Functional requirements

  • Limit a client to N requests per time window (per user, per IP, per API key, per endpoint).
  • Reject excess with 429 Too Many Requests and Retry-After header.
  • Different rules per endpoint: /login more restrictive than /search.

Non-functional requirements

  • Low overhead: <1ms added latency.
  • Highly available: a rate limiter outage shouldn't take down the API.
  • Accurate enough: small bursts above limit usually fine; never let through 10× the limit.
  • Distributed: limits enforced cluster-wide, not per-instance.

Building up to the design

Start with the simplest thing that could work, and walk forward until the design earns all its complexity.

V1: A counter in process memory

counts = defaultdict(int)
RESET_EVERY = 60   # seconds

@app.middleware
def limit(req):
    key = req.user_id
    if counts[key] > 100:
        return 429
    counts[key] += 1

A background job clears counts every minute. This limits a single-process app in 8 lines and works fine until you deploy a second server.

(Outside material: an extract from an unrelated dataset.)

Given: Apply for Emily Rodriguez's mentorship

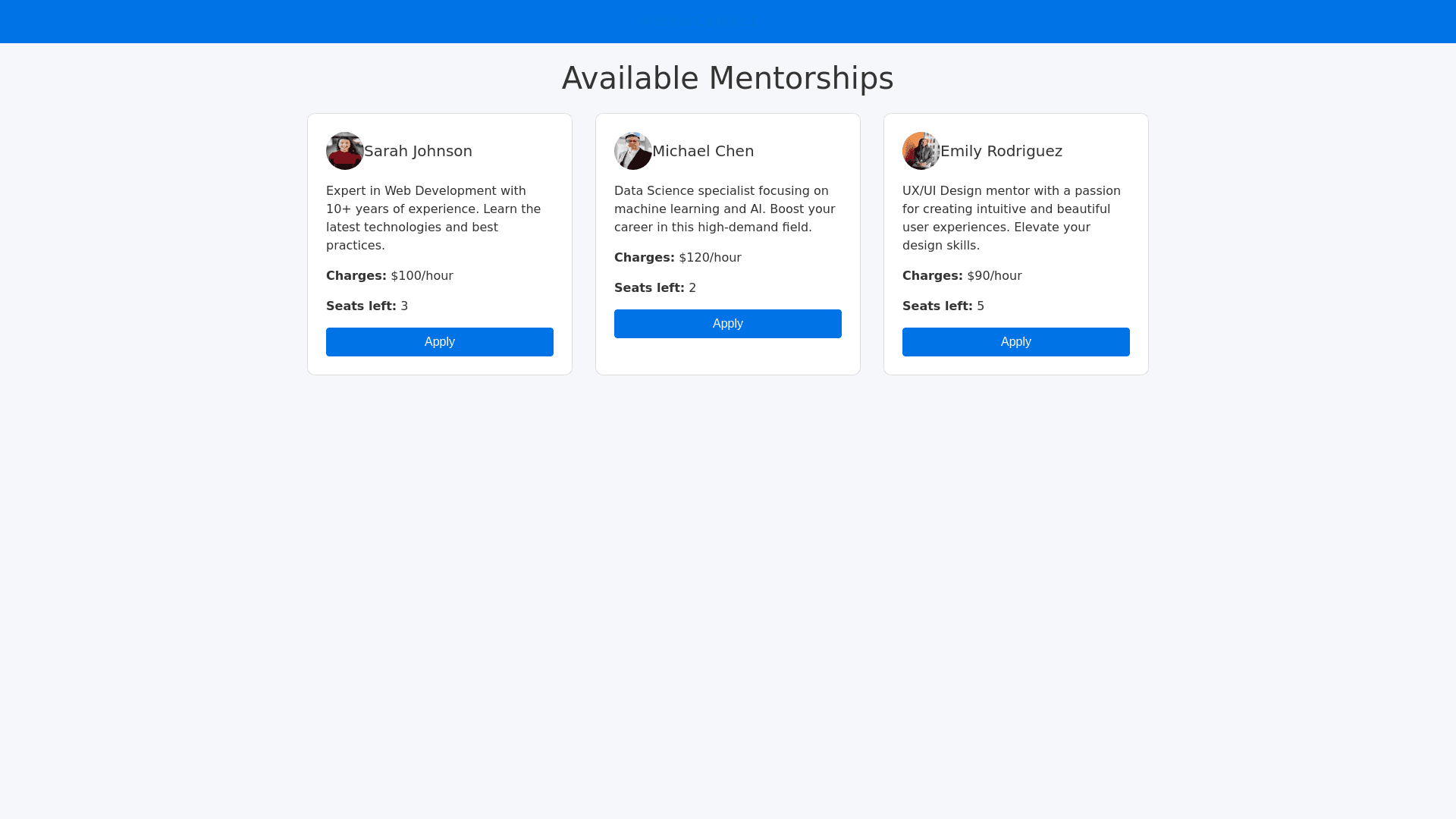Looking at the screenshot, I should pyautogui.click(x=1016, y=342).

The moment you run two API boxes, each has its own counts dict — so a user effectively gets 2× the limit. Worse, a restart wipes all counters. And the fixed-window reset lets a motivated client fire N requests in the last second of a window and another N in the first second of the next, squeezing 2N through in two seconds.

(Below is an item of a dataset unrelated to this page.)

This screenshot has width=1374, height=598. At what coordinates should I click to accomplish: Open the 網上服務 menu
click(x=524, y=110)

V2: Move the counter to Redis

key = f"rate:{user_id}:{minute_bucket}"
n = redis.incr(key)
redis.expire(key, 60)
if n > 100: return 429

Now the count is shared across all your servers and survives restarts. One Redis hop per request is around 1ms — acceptable overhead. But this version has a real race: if the process crashes (or the connection drops) between INCR and EXPIRE, the key has no expiry and grows forever, permanently locking that client. (INCR itself is atomic in Redis, so two concurrent increments always produce distinct values — the race is only between the two separate commands.) The bursty-boundary problem also survives intact: the fixed-window reset still exists.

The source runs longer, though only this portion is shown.